The topic of web application security is definitely a new topic, if we compare it for example to network security or something like cryptography but in all of this thematics, it’s important to give newcomers the basics because if they don’t have them, they’ll never be able to become good in what they’re going to do there. Let’s have a look at network security or better say at man-in-the-middle (MITM) attacks. I would say, that all of the security professionals today, even if their not specialized on network technologies know about this kind of attack but now have a look on web application security. Take the example of Cross Site Scripting (XSS). In the webappsec scene everyone will know about XSS and what you can do with it but are you sure that every network infrastructure pentester will know about it? Now I’d like to point you to a small experiment, if we can call it this way. About two weeks ago, I’ve given a presentation at the 0sec, a small security conference in Switzerland. Of course I spoke about web application security but I asked myself: “Most of the guys (and girls) there are low-level hackers, does it really make sense to talk about my newest research and the latest attack vectors?”. The answer for me was clear, the newest stuff will be the most exciting and if less than 50% of the audience knows what you’ve talked about, after your presentation, it’s was really cool and crazy stuff but from my point of view it’s much more important, to show people the basic possibilities we’ve got so far in hacking web technologies. Because of this, I decided to talk about the big picture of web application security, instead of the latest and greatest webapp hacking stuff and below you’ll find the short abstract for my talk:
Most of the actual vulnerabilities which security researchers and also bad guys (doesn’t) report every day, are related to web applications. Even if this is the case, the security community didn’t get the big picture of what security related problems we’ve got through web applications. In this demonstration, Sven Vetsch (aka. Disenchant) will show you an overview of the most important web vulnerabilities like SQLi, XSS, CSRF, Path Traversal, Session Fixation and much more. The focus in this demonstration is not to show you the latest research results in webappsec, it’s to show the big picture of this topic to the attendees.
As I already wrote before, it was some kind of an experiment because I didn’t know if the attending security people really want to hear old stuff but from my point of view it was really a success. I only get positive feedbacks and as I expected, most of the attendees where low-level hackers. Unfortunately I was not allowed to disclose the source code of my demo application, which is a vulnerable social networking platform, where I can simulate most of the web application related security problems we have today and I’d also like to implement even XML and AJAX security stuff. Because of this, it wasn’t that easy to show everything in a clear way but I think the attending people get from the demonstration what I expected, the big picture of web application security.

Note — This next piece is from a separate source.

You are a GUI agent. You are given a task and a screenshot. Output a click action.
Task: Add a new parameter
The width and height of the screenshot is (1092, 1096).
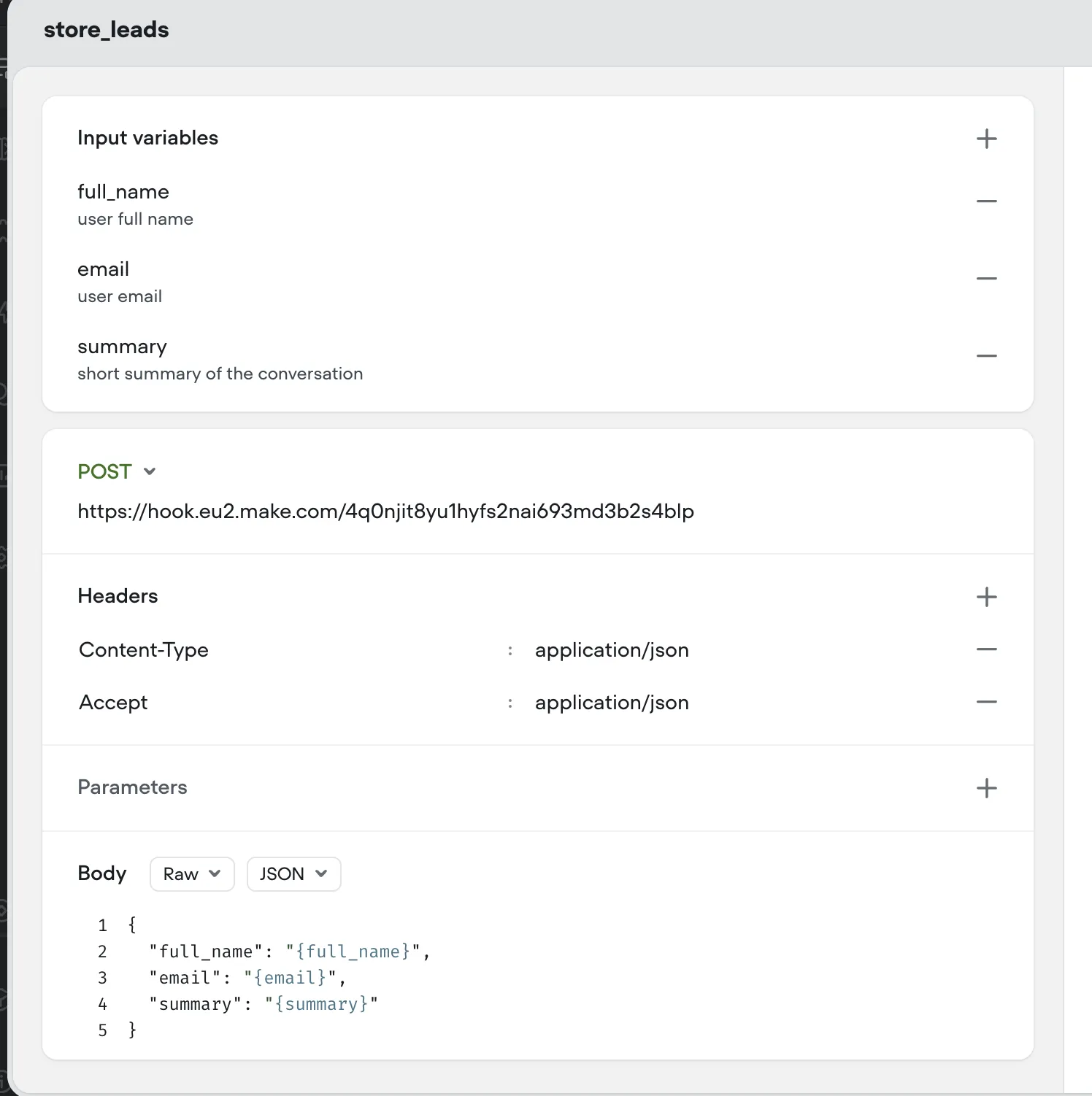[986, 788]
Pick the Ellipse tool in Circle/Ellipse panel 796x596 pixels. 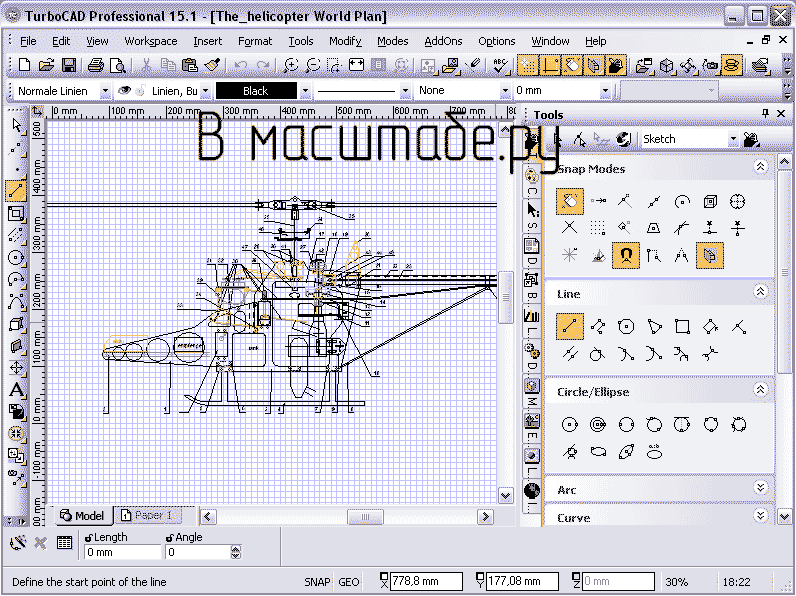click(598, 451)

This small story showed me, that many people in the security community know about some web application security stuff but even not the basics and at least from my point of view it makes much more sense to start with basic stuff instead of presenting state of the art hacking, only a few people will understand.
PS: I would really like to create a web application security 101 video training but I have to check some licensing stuff before and in the worst case, I’ve to rewrite my whole demo application.